The paper reviews the science, and resulting advantages, of exploiting the deepwater phenomena of the early and progressive growth of the fracture gradient immediately below the seafloor in determining casing seat setting depths. This would improve the reliability, well integrity and economics of deepwater wells. This method would allow the subsea structural casing string, the first string in any deepwater well design, to have a dual purpose of supporting the subsea axial casing and riser bending loads while providing sufficient shoe strength for the subsequent casing string. This allows subsequent casing seats to be set deeper than current practice thereby reducing the number of casing strings in attaining well programmed depths.

The current deepwater well design uses the 1st casing to support the axial load of the subsequent string and initiate the drilling process of drilling the next section to set the 2nd casing string. This practice to “jet” the structural casing to depths of 200 to 300 ft below seafloor results in insufficient leak-off shoe strength to adequately mitigate any shallow hazards. These hazards can be shallow gas or water flow, near-surface active faulting or gas hydrates. The drilling process continues with a jetting inner drilling string to drill to the top of the first drilling hazard. Subsequent casing strings are generally set above every identified hazard. The current practice creates narrow drilling operating windows in the deeper well sections which results in high equivalent circulating densities (ECD) which can prevent drilling to planned depths. This causes, at a minimum, significant lost time, with the real cost being the loss of attaining the well objectives.
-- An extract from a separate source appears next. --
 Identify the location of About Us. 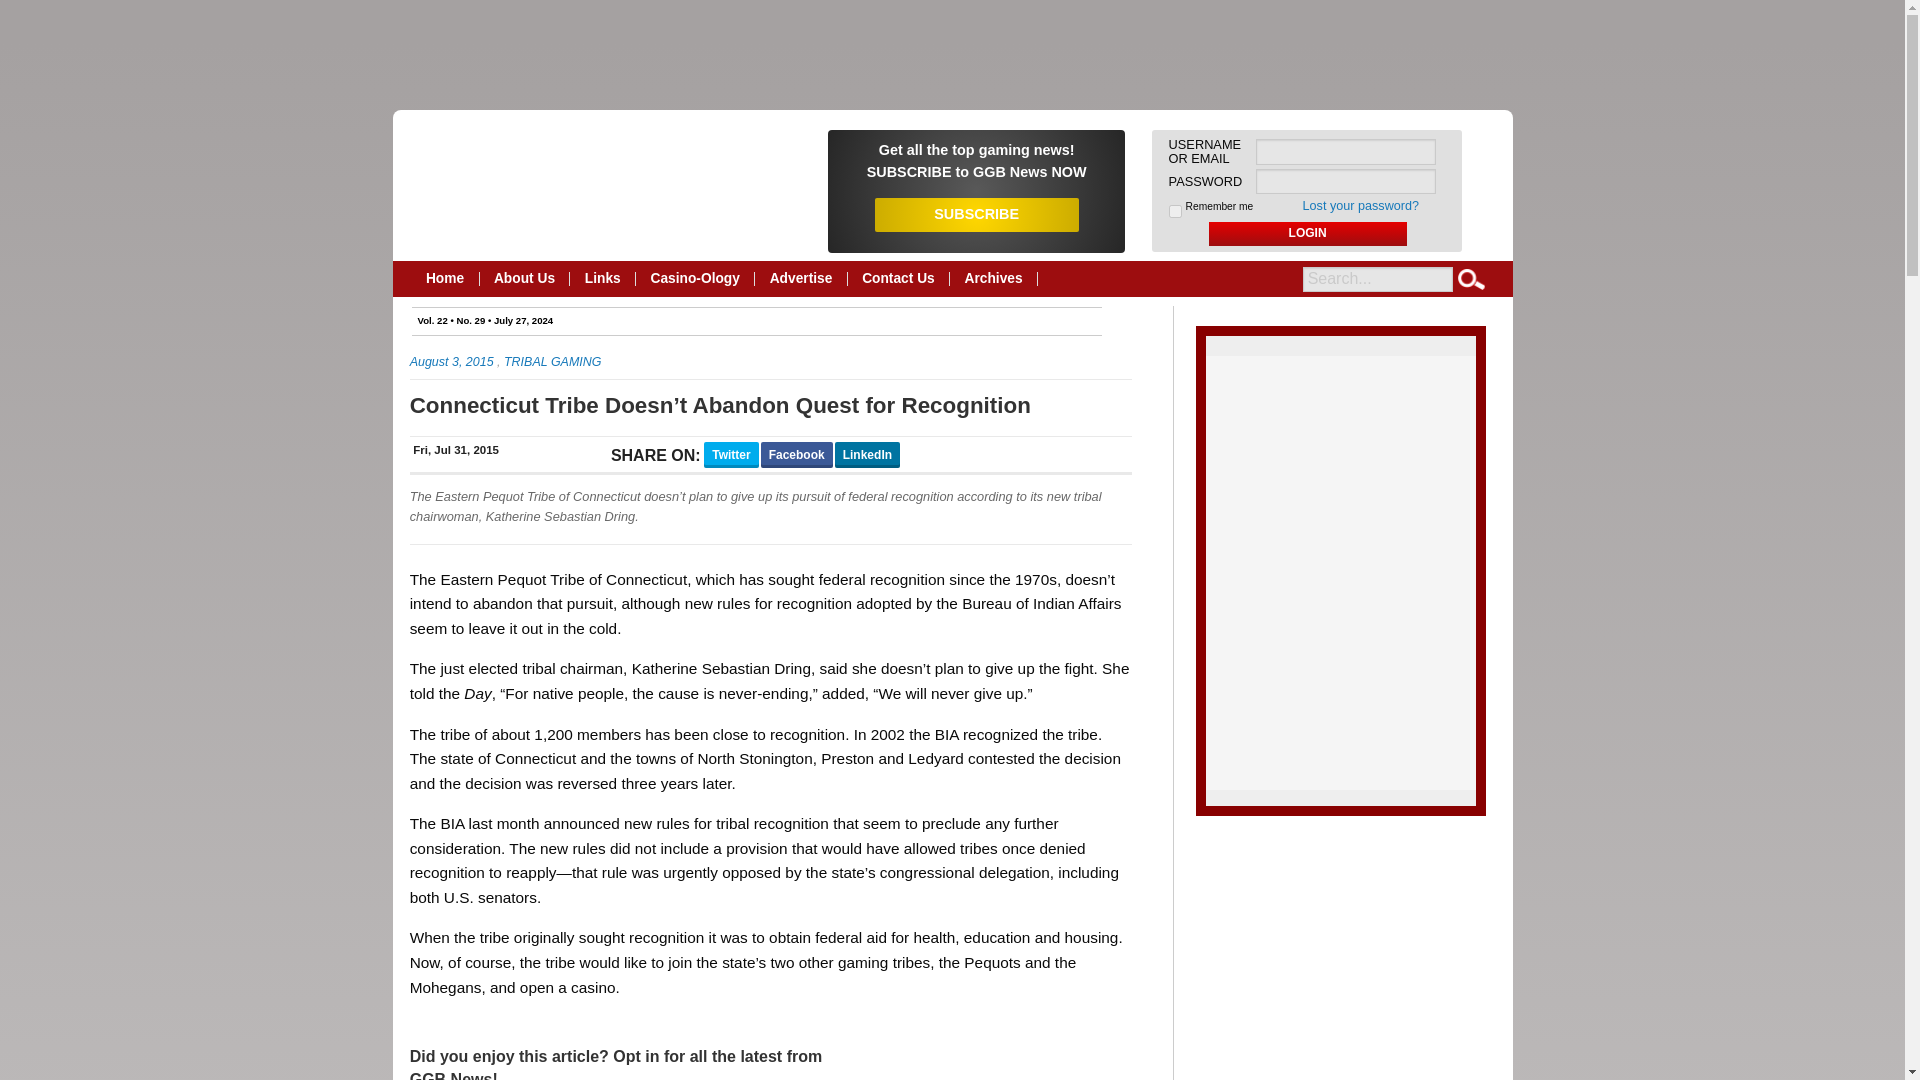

This is a typical situation in the deepwater drilling environment. This process of hazard mitigation results in more casing strings compared to setting the casing seats according to prevailing pore pressure - fracture gradients using with the proven technology of casing drilling.

Many of the principles and practices used in deepwater have been adopted and adapted from shallow water experience with various level of success. However, the deepwater drilling industry has come to recognize the shortcomings in existing well designs with there having been few efforts in changing the current deepwater well design. Leading GOM drilling professionals have noted that deepwater well designs and execution practices need to be challenged to drive for improved well integrity and economics. Many attempts have been applied to improve this situation with use of technology such as MPD, expandable casings, stress caging, etc. without a fundamental change to the well design. There have been some successes but not without adding significant operational complications and without any general acceptance for routine utilization.

The proposed deepwater well design method could replace the practice of "jetting" in the structural casing to about 300 ft below the seafloor to drilling the structural casing to about 1500 ft below seafloor. This could be done without any significant modification to existing wellhead designs.

The result would be a dual purpose structural casing with the following advantages:

1. Increased well integrity: mitigation of shallow drilling hazards in the riderless sections & improved ECD management in the deeper narrow drilling operating windows

2. Decreased number of casing strings: less operational time to drill the well & less Capex in casing material

3. Larger casing across target formations to improve production rates & well economics

The concerns surrounding improving well integrity of deepwater wells for environmental issues of accidental well releases and the need for deepwater projects to compete for investment funding of oil and gas developments has made the Subsea Drive System a force for change, and investment opportunity.